Una tarde con un tinto de verano en Gitana o el Bartolo y un madrugón corriendo por estos caminos, y en doce horas has bajado las revoluciones y te has olvidado del trabajo. No hay mejor desengrasante en el mundo.
Este año lo estoy disfrutando especialmente porque venía de un parón de seis semanas. Una operación leve me obligó a dejar de correr durante más de cuarenta días. Parar de correr, para mí, es perder el vehículo que me equilibra. Así que convenía estar mentalizado. La mañana de la operación, aún de madrugada, me quité el reloj y aproveché para ir dando un paseo con Alba hasta el hospital. Disfruté de cada paso porque era muy consciente de que eran los últimos en unos días. La intervención requería cierto reposo los días posteriores y a mí eso me mata. Luego ya vinieron los primeros recorridos, muy cortos, después los largos paseos y, finalmente, la vuelta a correr.

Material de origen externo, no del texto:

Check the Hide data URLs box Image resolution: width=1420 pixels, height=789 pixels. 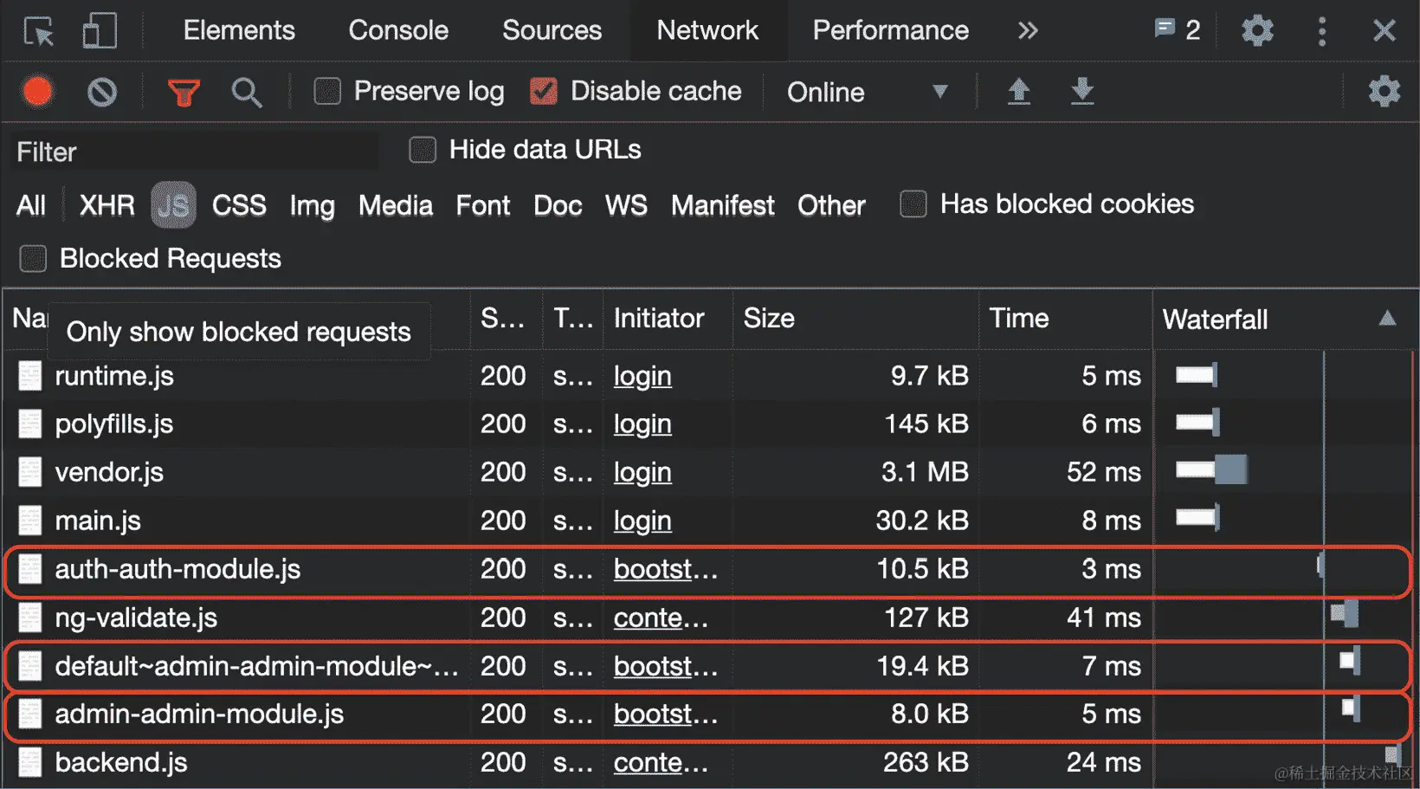coord(423,150)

Eso fue hace semana y media. Ese día cogí el reloj, lo cargué y volví a poner en marcha el cronómetro antes de empezar a trotar muy despacio. Ya voy recuperando mayor autonomía y hacerlo en Formentera, rodeado de aves y arbustos, contemplando como empieza un nuevo día y deleitándome con el paisaje, el ruido de mis pasos y el metrónomo de mi respiración, está siendo un placer que paladeo con gusto. Feliz verano.